Energy Guided smoothness to improve Robustness in Graph Classification
Farooq Ahmad Wani, Maria Sofia Bucarelli, Andrea Giuseppe Di Francesco, Oleksandr Pryymak, Fabrizio Silvestri
TL;DR
Graph classification with noisy labels challenges GNNs, but robustness can be tied to the smoothness of learned representations. The authors propose an energy-guided perspective centered on the Dirichlet energy $E^{dir}$, and introduce three smoothing-based strategies: (i) enforcing positive eigenvalues in weight matrices, (ii) directly regularizing Dirichlet energy, and (iii) the GCOD loss that discounts likely noisy samples via centroid-based signals. Across diverse benchmarks, robustness improvements accompany lower or stabilized $E^{dir}$, with GCOD delivering the strongest gains and minimal overhead while preserving performance on clean data. This work suggests that controlling spectral smoothness is a principled path to robust graph classification and potentially extends to domain shift and adversarial settings.
Abstract
Graph Neural Networks (GNNs) are powerful at solving graph classification tasks, yet applied problems often contain noisy labels. In this work, we study GNN robustness to label noise, demonstrate GNN failure modes when models struggle to generalise on low-order graphs, low label coverage, or when a model is over-parameterized. We establish both empirical and theoretical links between GNN robustness and the reduction of the total Dirichlet Energy of learned node representations, which encapsulates the hypothesized GNN smoothness inductive bias.
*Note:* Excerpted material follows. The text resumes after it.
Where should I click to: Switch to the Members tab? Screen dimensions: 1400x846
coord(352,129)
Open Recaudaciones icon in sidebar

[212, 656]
Finally, we introduce two training strategies to enhance GNN robustness: (1) by incorporating a novel inductive bias in the weight matrices through the removal of negative eigenvalues, connected to Dirichlet Energy minimization; (2) by extending to GNNs a loss penalty that promotes learned smoothness. Importantly, neither approach negatively impacts performance in noise-free settings, supporting our hypothesis that the source of GNNs robustness is their smoothness inductive bias.